I have had a lot of first posts. I fiddle with blogs on a regular basis. So I can't really guarantee that this time will be any different. I like to say things like that all the time, "This time will be different," but it only gets me into trouble. So I won't say it. Every time I start a blog I always seem to have some sort of message I want to get across, some really big gradiose point I want to make. Then it gets old, and I stop posting, and eventually I just dismatle the damn thing and wait for the next episode. Because there will always be another episode, I just never know when. I can't think of any better explanation for the phrase "art imitating life" than this one though. Ever since adolescence, my mind has been coming and going, starting and stopping, but neither I nor anyone else really paid any attention. At this point, I think I know what the problem is, and of course it took me eighteen very messed up years to discover this wondrous fact. I am probably bipolar. But in this day and age, that's not really big news, especially since it's not even Type 1, it's Type 2, which is way less severe (at least in manic phase, but you still get the full effect in depressive phase, so there's really no bargain there). Oh well, I care.
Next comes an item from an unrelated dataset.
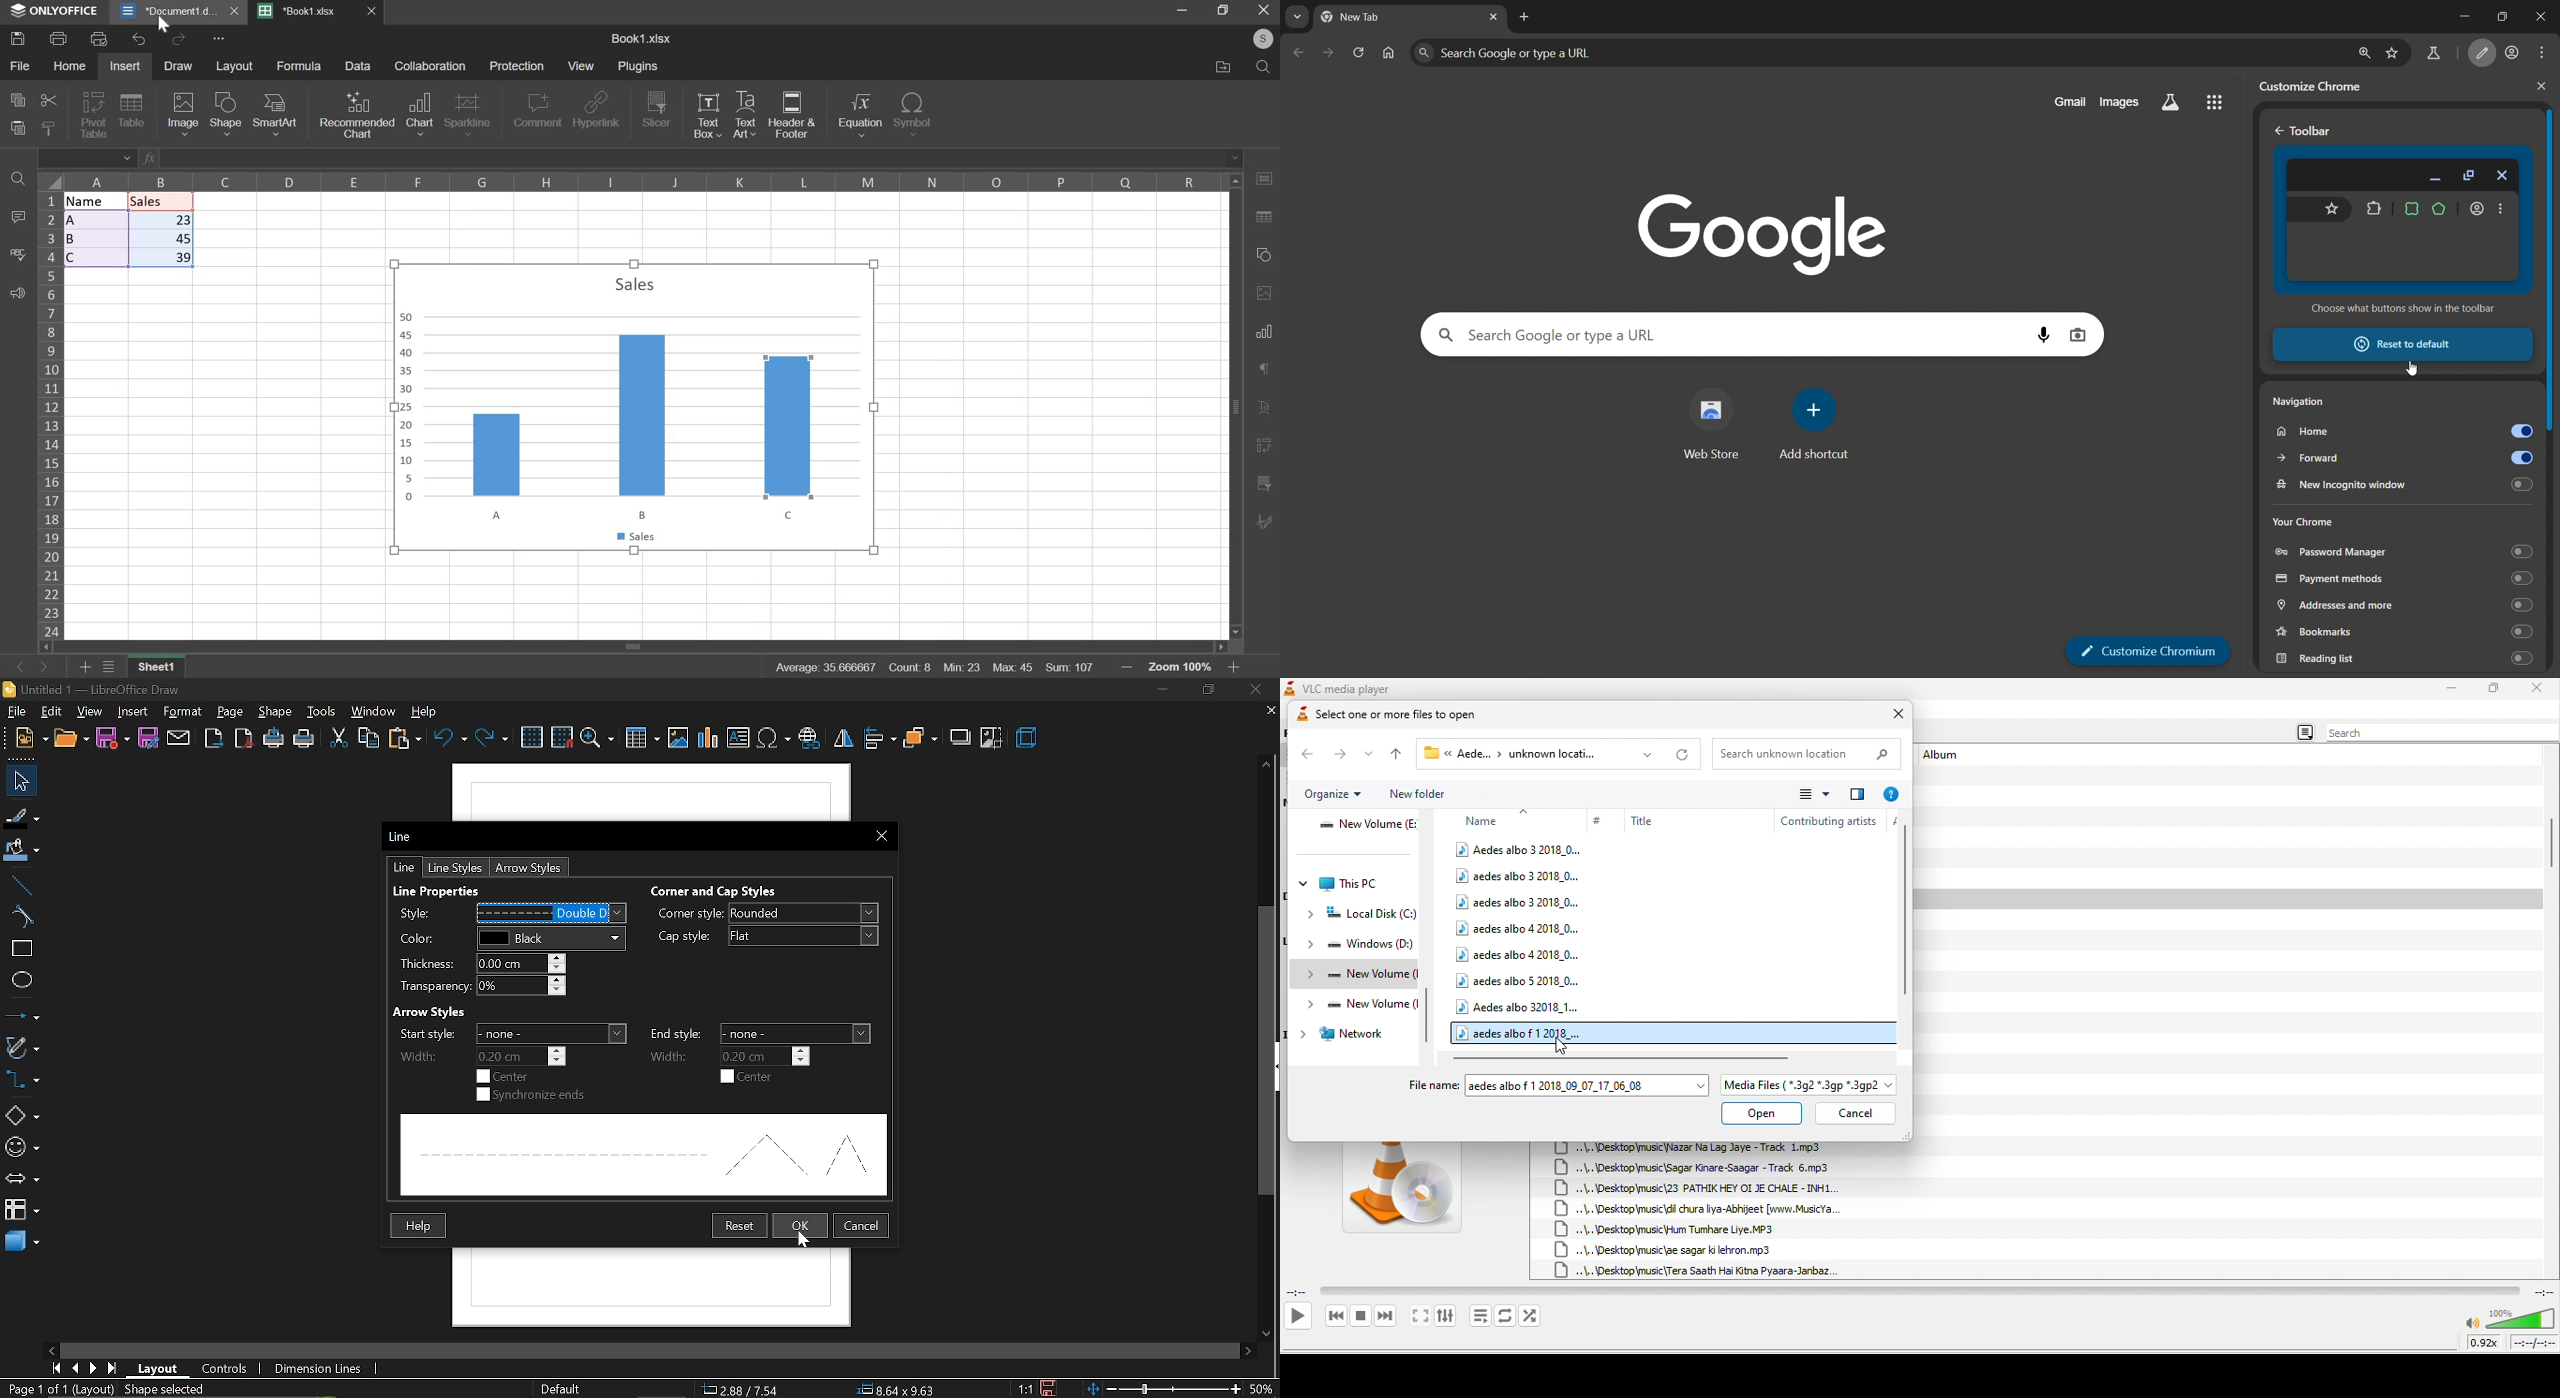 This screenshot has width=2576, height=1400. Describe the element at coordinates (163, 24) in the screenshot. I see `cursor` at that location.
But putting the bipolar option on the table has answered a lot of burning questions I have had since I was little about why I feel the way I feel. It also shouldn't come as much of a surprise that I have what I have, since my family has a raging history of mental problems.
So what is my big, grandiose plan for this blog? Well, hopefully I'm coming to you now from that beautiful place we manic depressives like to call the "Normal Phase" which is like a time-out from crazy. I don't feel particularly euphoric, so I'm going to pray I'm not manic, and I do feel sort of slow, so I might still have a edge of depressive, but I've learned to value the relative quiet that my depressive phases give me as opposed to the feeling of terror that comes from losing control and bouncing off the walls. So anyway my plan. Ok, so I told myself I wasn't going to write a plan down because every time I write a plan, I end up never posting anything after I went for ten paragraphs on this long petition of rights and grievances. So I want to say there is no plan. Basically, like any other blog, it's a ventilation system, but otherwise, I don't want to jynx it, so I'm pleading the fifth.